Can CDK Custom Resources managed by CDK be forced to be more security compliant?

[matt3621]

Hi

I'm running a deployment that used ssm parameters and S3 buckets, as part of the deployment cdk deploys additional lambda functions (with associated cloud watch log groups), these additional functions do things like "delete all bucket objects" on destroy.

There appears to be no way to configure these resources, for example;
We have a security config policy configured in AWS that flags any unencrypted cloudwatch loggroup and another that flags any lambda function without a dead letter queue configured.

When we define a lambda function we can configure it with CDK to have a DLQ and to have a KMS role and force the loggroup to have a KMS (Customer Managed) key enabled on it.

Is there any mechanism to define the default behaviour of the cdk managed resources ? to force them to encrypt the loggroups it creates for example ?

[peterwoodworth]

There currently isn't any mechanism for this as a catch-all.
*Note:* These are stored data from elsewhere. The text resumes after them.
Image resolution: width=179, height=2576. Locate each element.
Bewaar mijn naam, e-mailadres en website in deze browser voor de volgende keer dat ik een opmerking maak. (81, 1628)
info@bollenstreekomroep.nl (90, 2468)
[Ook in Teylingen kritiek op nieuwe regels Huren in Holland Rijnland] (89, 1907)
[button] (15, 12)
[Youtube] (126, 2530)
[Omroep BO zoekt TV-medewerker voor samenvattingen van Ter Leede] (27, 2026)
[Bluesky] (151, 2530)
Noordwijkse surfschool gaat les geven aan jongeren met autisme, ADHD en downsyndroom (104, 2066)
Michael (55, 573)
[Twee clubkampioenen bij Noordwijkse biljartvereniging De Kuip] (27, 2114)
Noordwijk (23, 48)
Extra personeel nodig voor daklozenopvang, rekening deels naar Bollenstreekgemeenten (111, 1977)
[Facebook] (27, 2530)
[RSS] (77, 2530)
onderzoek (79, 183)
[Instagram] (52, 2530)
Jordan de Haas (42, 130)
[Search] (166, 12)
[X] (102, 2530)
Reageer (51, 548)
There are a number of custom resources we spin up throughout our codebase - I won't confidently say that none of them have these configurability options, but I would assume that most don't since I'm unfamiliar with being able to configure a DLQ on any of our custom resources. Here's a somewhat related feature request, for instance

I think if you have these strict security requirements, it would be best to avoid provisioning any of our resources which automatically break these rules and instead find other ways to accomplish what you need. Feel free to cut us a feature request with some specific asks for specific constructs 🙂

[matt3621]

Thanks, that's the approach I have been forced into, removing the code that triggers the custom resources. When I get time i'll log a couple of issues, because I found (for example) the S3Deploy custom resource (appears to support a KMS key) fails if you apply a KMS key to the cdk bootstrap that is different from the KMS key of the target bucket (because the role it creates only handles the target KMS not the source cdk asset bucket KMS key).
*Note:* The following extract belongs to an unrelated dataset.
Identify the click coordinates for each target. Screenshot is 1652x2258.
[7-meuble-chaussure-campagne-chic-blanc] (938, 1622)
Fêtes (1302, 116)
The other resource I was using was a bucketnotificationhandler that is created when you add a notification to S3 to a lambda function. For now (as that resource appears to be used just once) I have some bash/cli locating and deleting it after each cdk deployment, which I know can upset the cdk stack and might make my life difficult later!

Having KMS keys (customer managed) on resources is a very common requirement, especially in any regulated environment (like PCI or government), it would be great to see that factored into all the "Helper" resources that cdk manages. I'd hoped there was a switch somewhere we could set that would just (as a min) apply a common KMS key to any custom resource or every resource unless defined in the resource itself. The target for me here "can I set KMS on every resource", sadly on a few this is a challenge.

Encryption isn't the only setting the customer I'm currently working with wants set, they also want DLQs on all lamdbas , lambdas to sit in VPCs by default, encrypt their secrets etc... its a shame there isn't a generic property that can be configured for any resource that triggers a cdk lambda function so those functions can be customised a bit.

Thanks for replying so fast, I might be forced into converting my project into terraform because of some of this!

[github-actions[bot]]

Hello! Reopening this discussion to make it searchable.